- Description of the task -
The word "agent" marks the lines to find; copy every such line from the data below.

- Dataset entries -
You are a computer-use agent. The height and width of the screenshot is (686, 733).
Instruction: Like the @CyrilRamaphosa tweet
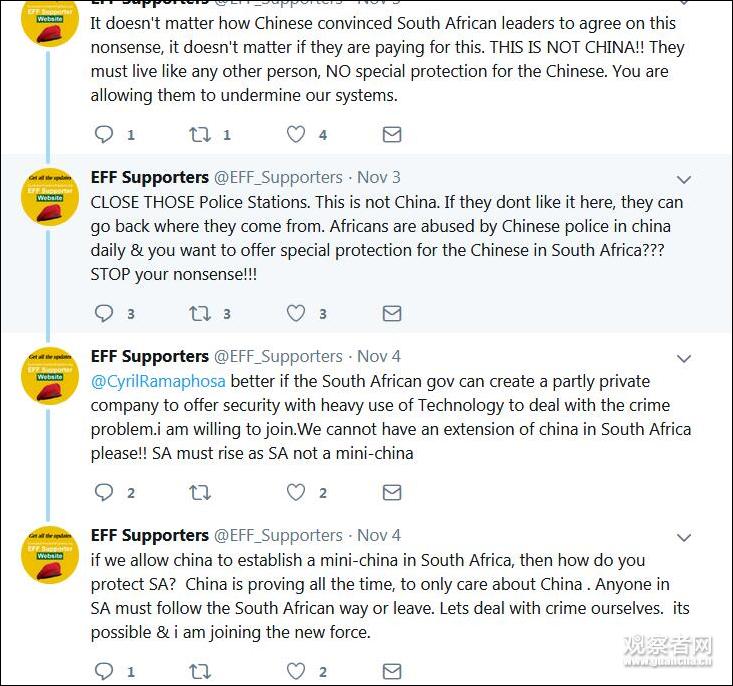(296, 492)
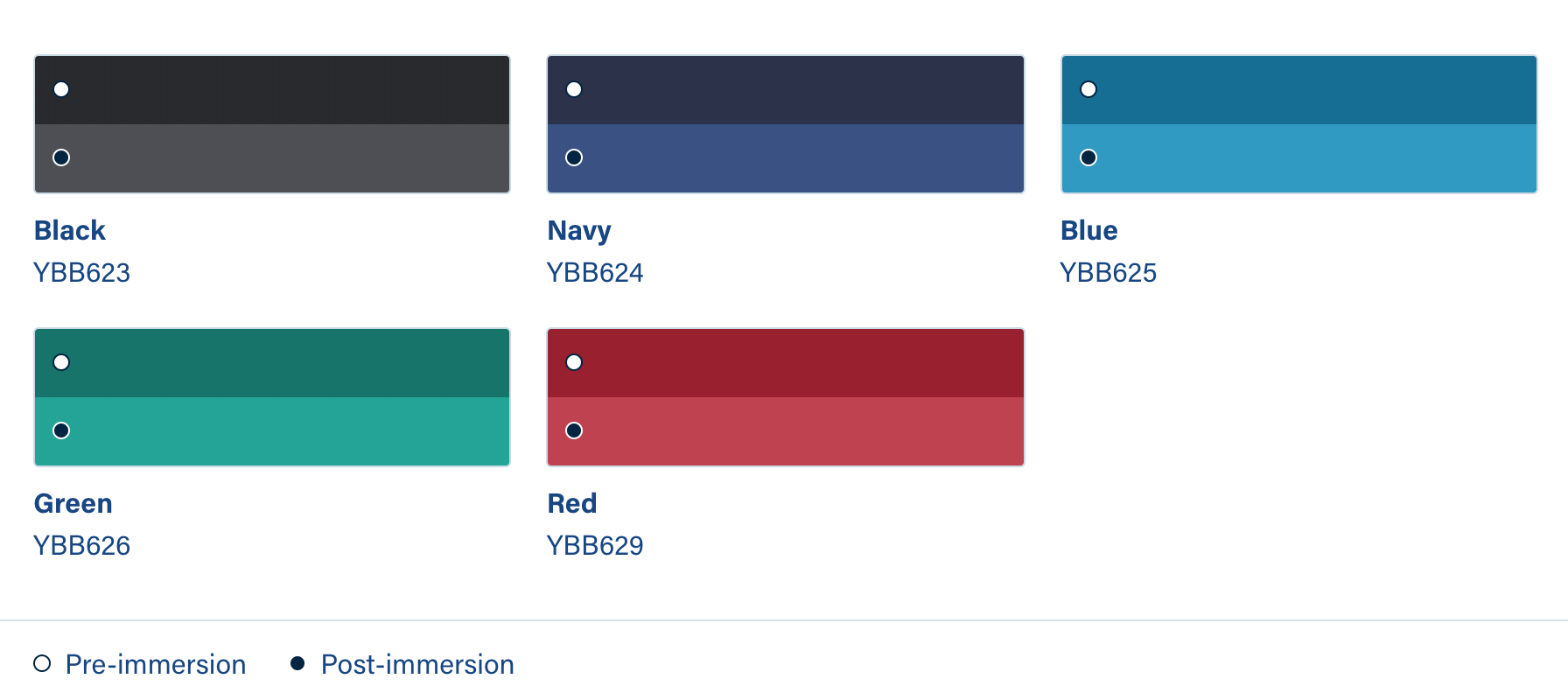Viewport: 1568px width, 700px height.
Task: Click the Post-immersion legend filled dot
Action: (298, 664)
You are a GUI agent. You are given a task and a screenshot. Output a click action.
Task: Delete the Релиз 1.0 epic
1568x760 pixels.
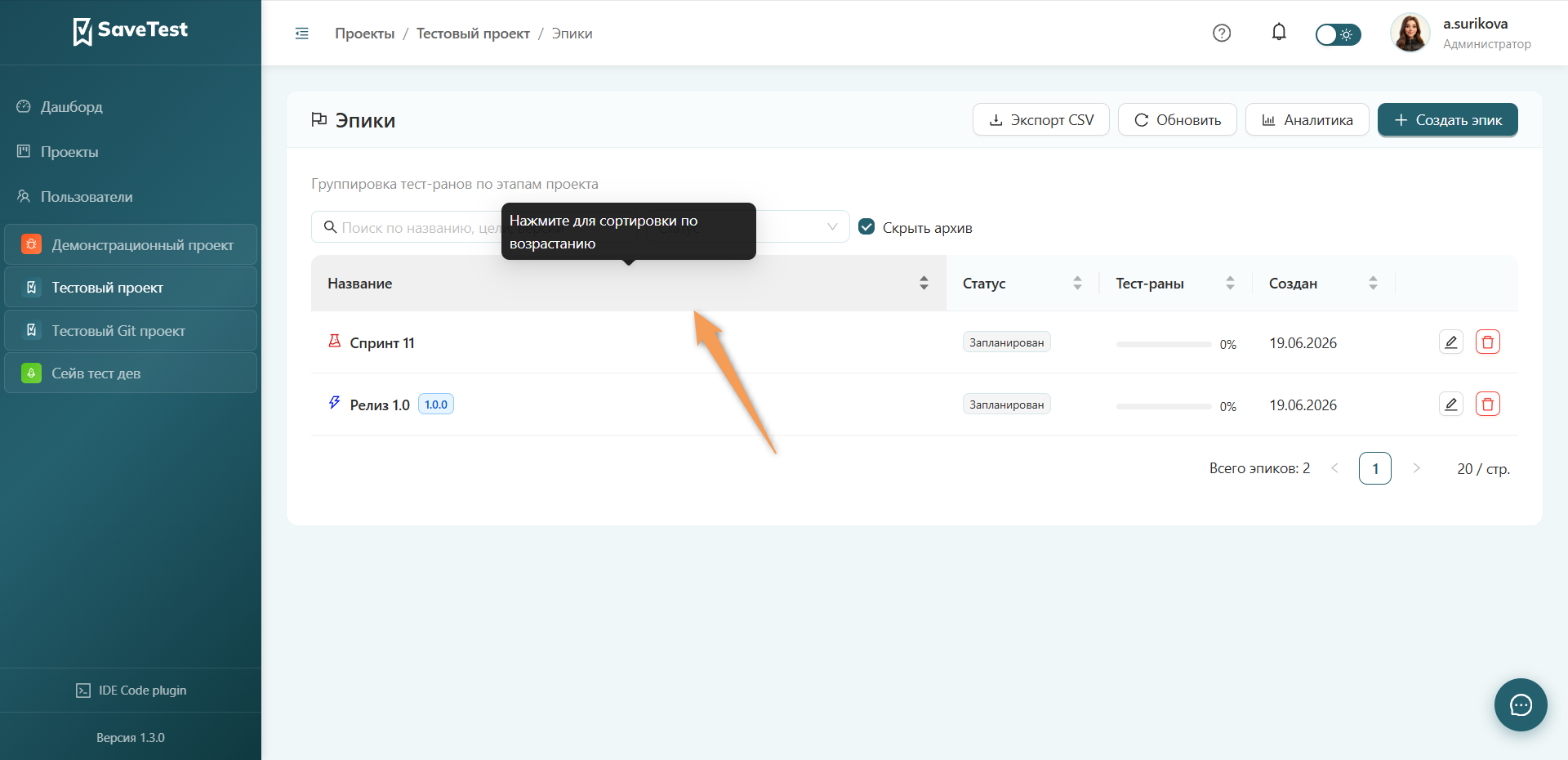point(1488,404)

==

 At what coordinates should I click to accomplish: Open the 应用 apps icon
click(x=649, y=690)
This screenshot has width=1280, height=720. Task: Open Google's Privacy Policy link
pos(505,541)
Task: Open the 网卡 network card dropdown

--

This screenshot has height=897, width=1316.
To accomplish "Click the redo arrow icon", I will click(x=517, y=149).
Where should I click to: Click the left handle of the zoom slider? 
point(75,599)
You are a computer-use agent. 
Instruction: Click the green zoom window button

- Completed task -
You are a computer-use agent. The height and width of the screenshot is (686, 733).
You are a GUI agent. You are given a task and a screenshot. Output a click action.
You are a computer-use agent. 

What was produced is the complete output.